La ricerca in ambito batterie allo stato solido procede su più fronti. Gli scienziati dell’Oak Ridge National Laboratory negli Stati Uniti, hanno affermato di aver sviluppato un metodo scalabile e a basso costo per migliorare l’unione dei materiali nelle batterie a stato solido. Il processo prevede un impulso elettrochimico per superare il problema noto come impedenza di contatto, un termine che descrive la difficoltà di ottenere che i materiali nelle batterie a stato solido si uniscano correttamente e rimangano stabili durante ripetuti cicli di carica e scarica.

Gli approcci attuali in questo ambito si sono concentrati principalmente sull’applicazione di pressioni elevate; tuttavia, ciò può portare a cortocircuiti e dovrebbe essere riapplicato periodicamente per prolungare la durata della batteria, il che implica una costosa applicazione aftermarket.

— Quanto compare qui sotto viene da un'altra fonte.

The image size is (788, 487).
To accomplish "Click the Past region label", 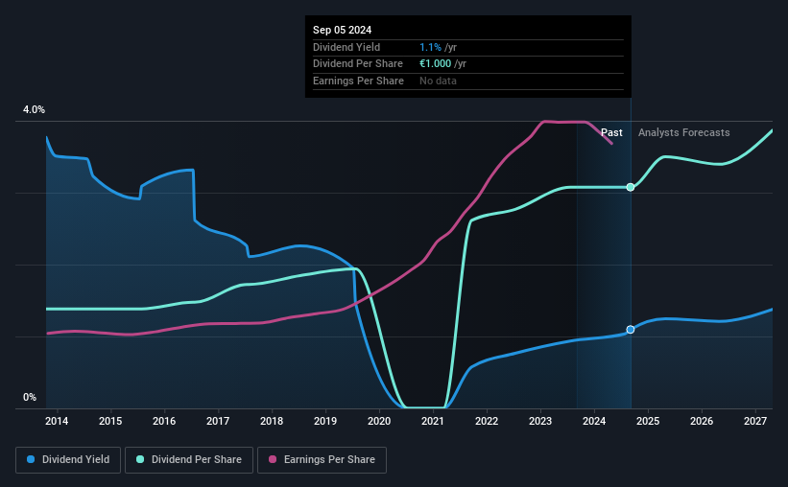I will pos(611,132).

È qui che entra in gioco la ricerca ORNL. I ricercatori hanno sostituito la pressione con un impulso elettrochimico. Elimina i vuoti che si formano quando si uniscono strati di materiale anodico metallico di litio con un materiale elettrolitico solido (in questo caso, l’elettrolita ceramico tipo granato LALZO). I ricercatori hanno scoperto che l’applicazione di impulsi brevi e ad alta tensione ha portato a un maggiore contatto all’interfaccia dei materiali senza provocare effetti dannosi.

Inoltre, il team pensa che l’approccio potrebbe essere ridimensionato per consentire la rimozione e il ripristino della batteria a stato solido, riportandola quasi alla capacità originale dopo un uso prolungato.

“Questo metodo consentirà un’architettura completamente a stato solido senza applicare una forza estrinseca che può danneggiare la cella e non è pratico da implementare durante l’utilizzo della batteria”, ha affermato Ilias Belharouak, co-responsabile del progetto e capo della sezione di elettrificazione all’ORNL. “Nel processo che abbiamo sviluppato, la batteria può essere prodotta normalmente e quindi può essere applicato un impulso per ringiovanire e aggiornare l’interfaccia se la batteria si affatica”.

L’idea per il metodo è nata da un lavoro precedente in cui i ricercatori della batteria ORNL hanno utilizzato impulsi elettrochimici per curare i dendriti dannosi che possono formarsi negli elettroliti solidi.